Tuesday, April 22, 2014

A Splintered People

This post is part of the April 2014 Synchroblog: Healing the Divides. 

I think it's probably bad form to reference a writing prompt within the body of an essay, but I just want to say when I read this month's Synchroblog topic and its description- "Healing the Divides" (writing a balm to the hearts of Christians who are divided against one another)- I just felt this emotion rise in my chest. Because YES: I'm passionate about the unity of Christians. That might be a surprise to people who know me because so often (mostly always), I've been the one digging in my heels, making jabs at the religious beliefs of others, fighting tooth and nail for my beliefs, moreso out of my own need to feel security in my "rightness" than from a true unction from the Lord to "speak truth in love" (oh boy, people love to use that as an excuse to insult you, but wait- I guess that counts as a jab, too- a reverse jab.)

Still, though, I try to bring friends together from various faith traditions to spend time together and learn from each other. Starting discussion groups has been one of my main time-and-energy investments since college. One of my favorite meetings was when our philosophy club did a Catholicism and Protestantism night. I learned a lot that night from my Catholic friends. It's so, so good, y'all, to actually listen to people and to try to understand why they believe what they do. And it's so important. It's the key to love and empathy. Sometimes my ecumenical efforts fail, but sometimes they produce at least a tiny bit of good fruit. Those same friends and I actually managed to have a fun and civil night of discussing politics. (It probably helped that we focused our attention mainly on the public funding of libraries, not exactly a hot-button issue.)
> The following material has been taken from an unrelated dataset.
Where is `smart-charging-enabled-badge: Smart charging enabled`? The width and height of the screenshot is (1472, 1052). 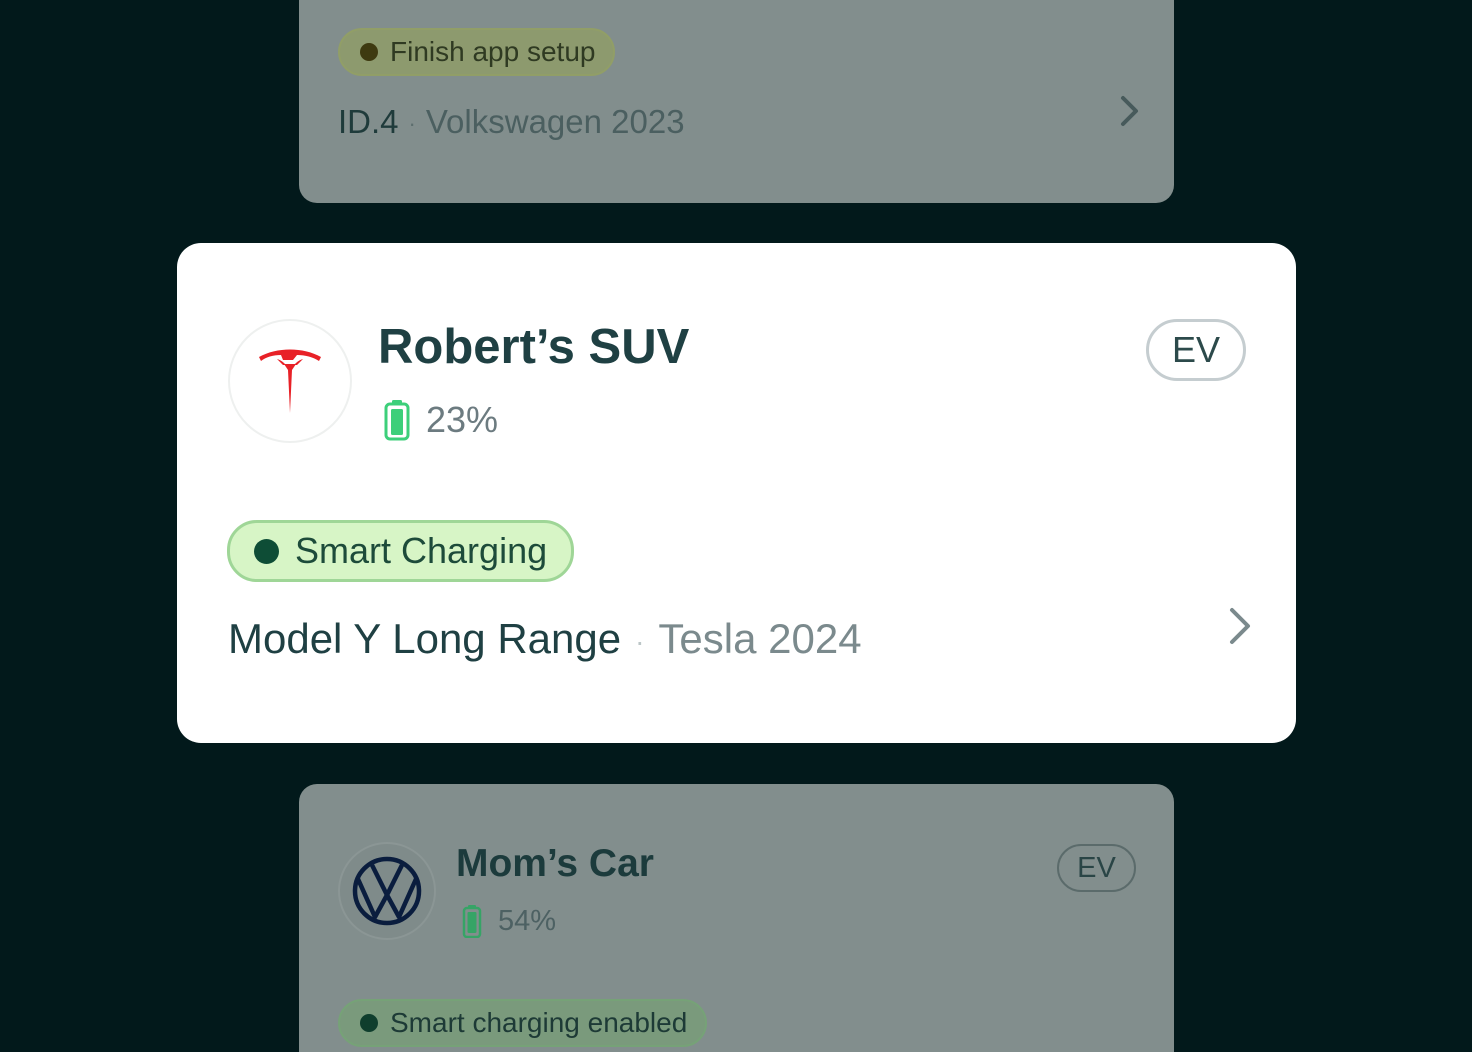 smart-charging-enabled-badge: Smart charging enabled is located at coordinates (523, 1023).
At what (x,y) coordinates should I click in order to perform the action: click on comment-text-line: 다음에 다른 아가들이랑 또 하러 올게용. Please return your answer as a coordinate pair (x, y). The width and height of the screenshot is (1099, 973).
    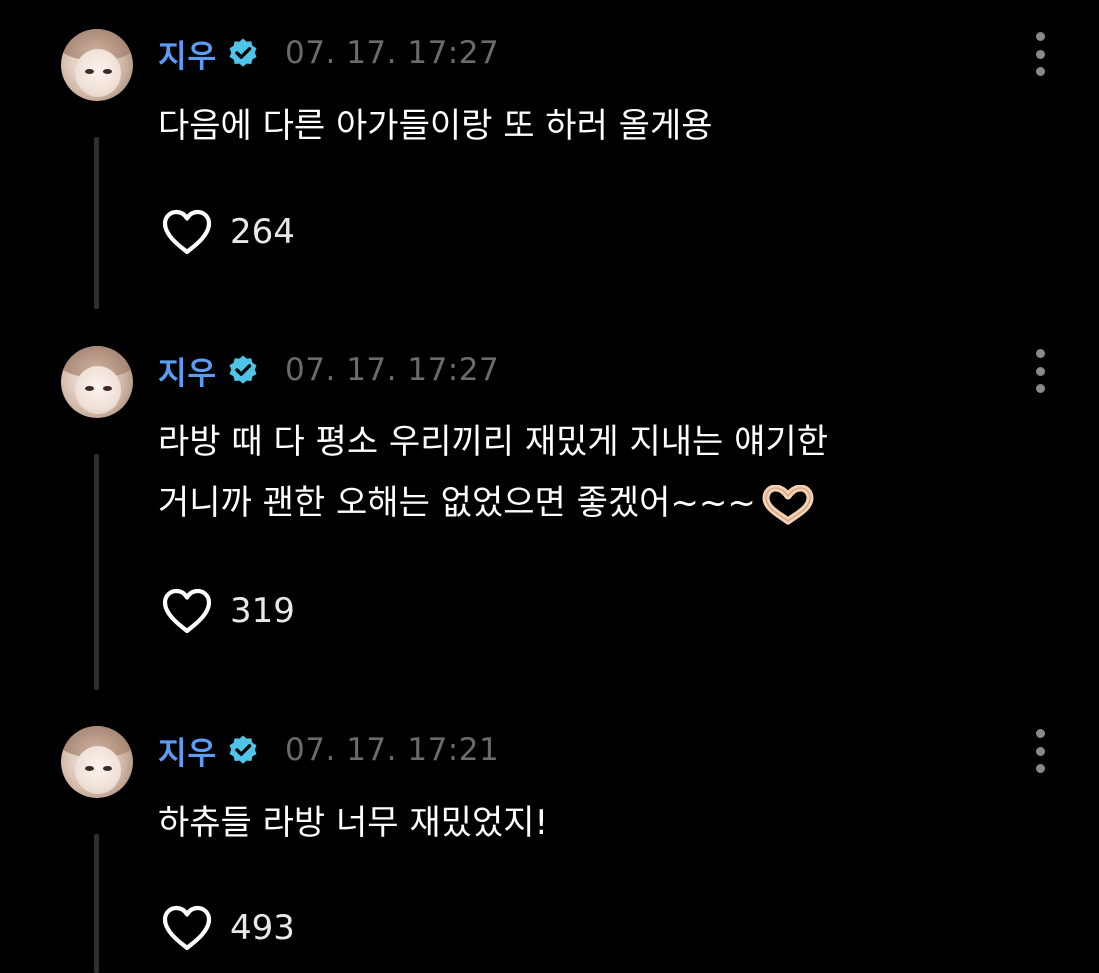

But that's the happy side of hopefully-civil discourse. I used to have an arguing buddy, another theology guy, with whom I spent a lot of time wrestling through various philosophical propositions. And sometimes it got downright ugly. We both look back and think those days were fun- in fact, we talked about it earlier this week. (Maybe the people who were with us didn't always have fun. Oops.) But the day after a debate usually found one of us texting the other: "Hey, listen, I'm really sorry I said such-and-such...that was went too far, etc." Honestly, I think we are both kind-hearted people, but certain topics could bring out the claws. At one point, we just laid out a blanket apology: "We apologize to each other once and for all for all the ways we will continue to insult and offend each other in conversations to come." The end.
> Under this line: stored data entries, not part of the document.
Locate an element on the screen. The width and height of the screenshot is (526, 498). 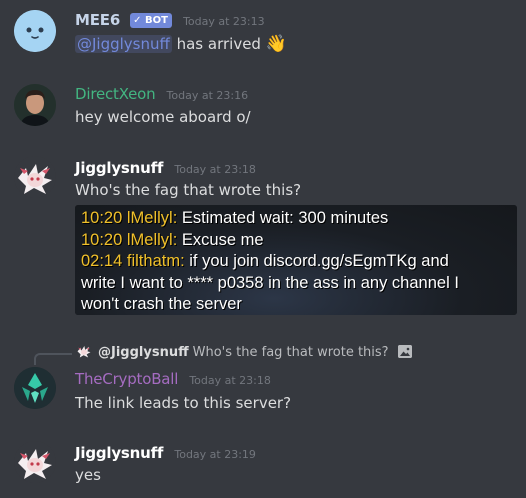
bot-badge: ✓ BOT is located at coordinates (151, 20).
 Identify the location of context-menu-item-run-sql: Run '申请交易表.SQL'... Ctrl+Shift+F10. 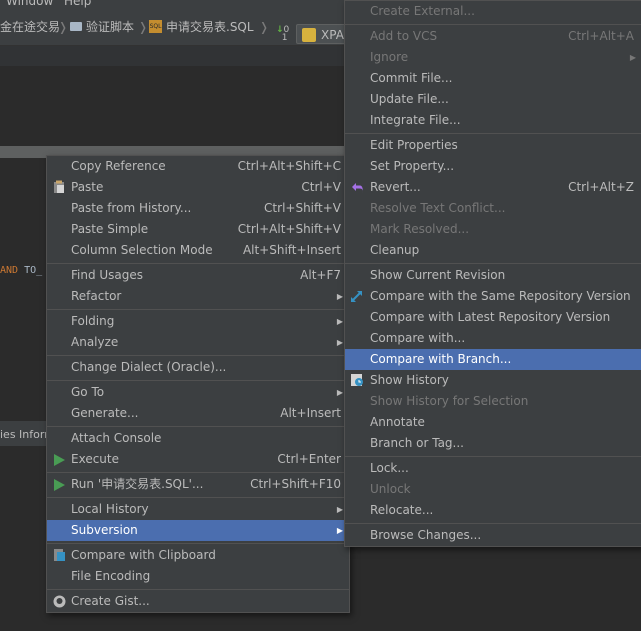
(198, 484).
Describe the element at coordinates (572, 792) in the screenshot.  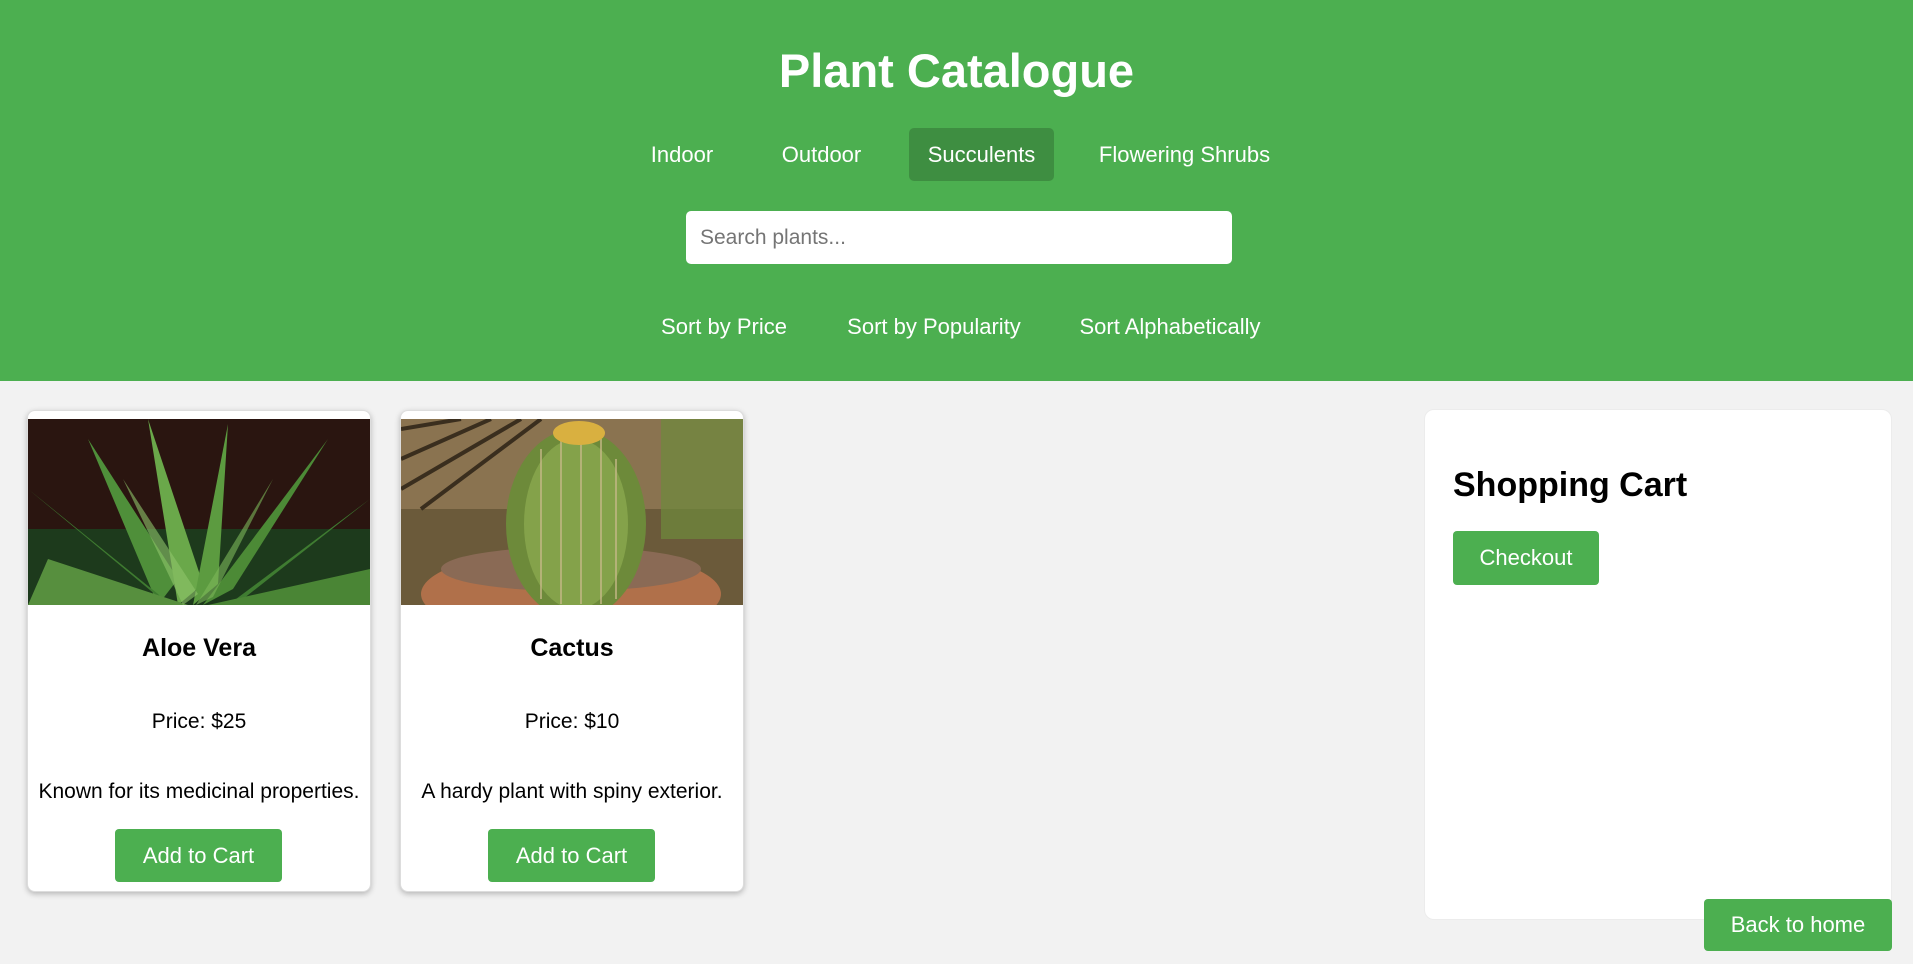
I see `product-description: A hardy plant with spiny exterior.` at that location.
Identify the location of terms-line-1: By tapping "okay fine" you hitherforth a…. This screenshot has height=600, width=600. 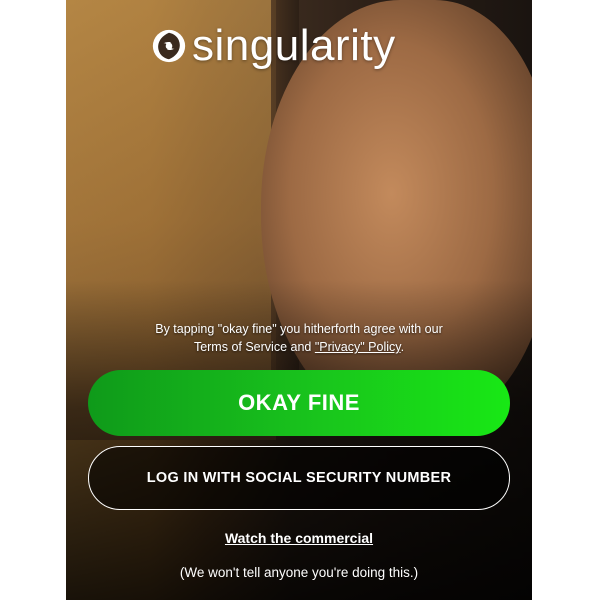
(299, 329).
This friend participated in a couple of my discussion groups- philosophy club and C.S. Lewis book club (which he was embarrassed to be a part of, but whatever). I always remember that he and I both have a heart for ecumenicism (deep down), and we like to unify people. One of his favorite phrases was: "We agree." He loved it when we would all finally agree on something, even if the agreement was pretty flimsy and superficial. My husband would argue with him on politics; I would mostly fight with him about epistemology. But the bottom line was that we genuinely wanted the best for each other. And so we loved this friend.

Lovingkindness was the balm for many a hurt feeling.


Christianity is so fractured and splintered: it overwhelms me and sometimes threatens to undo me. In fact, I was just writing my new pastor about it today. I get so anxious because even religion seems to be another commodity thrown into the marketplace to be picked over. Hardly anyone I know agrees on everything about religion- who God is, how to live in the light of that, how He works in the world. If you ask five Christians what it means to be "saved," expect five different answers. I'm amazed at how much confidence people exude in the super-specific "truth" they've found. Listen, even the Apostle Paul tells us we only know "in part." I kind of think God only wants us to know in part because being a "know-it-all" isn't very helpful in the sanctification process. The ego has got to die for the Holy Spirit to rule.

Something that bothers me in the current Christian milieu (and I've noticed this big-time in the blogging world) is the tendency to form tribes. To align with people and against others. I've even read people who frame that positively: "I've found my tribe." And it can be positive- to know other people have the same thoughts and feelings as you- that's comforting. But it can also be alienating, and it can get a little too comfortable. I love this quote from Brennan Manning's The Ragamuffin Gospel“If we maintain the open-mindedness of children, we challenge fixed ideas and established structures, including our own. We listen to people in other denominations and religions. We don't find demons in those with whom we disagree. We don't cozy up to people who mouth our jargon."

Again, I'll say: lovingkindness is the balm. It's intimidating, you know, to even broach conversations that could bring up tension. It's natural to want to talk about the weather. It's especially hard if the issue has been a tricky one before. But how can we learn if we don't ask? And how can we understand if we don't listen to the answer? And how can we love without seeking to understand and empathize? Ask a lot of questions. Do a lot of listening. And don't ever feel that you've "arrived"- that's when you stop growing. When you feel like you know less than you ever have, guess what? You're in a good place. Keep seeking and learning. It's such a big adventure! And remember when you feel your defensiveness rising, when you feel the need to be right and defend your rightness- remember kindness. Remember forgiveness. Remember to send the text the next day that says "I'm sorry I hurt your feelings. I'll try to be kind in the future." Just don't give up on the mission that God gives all of us, which is to love each other well.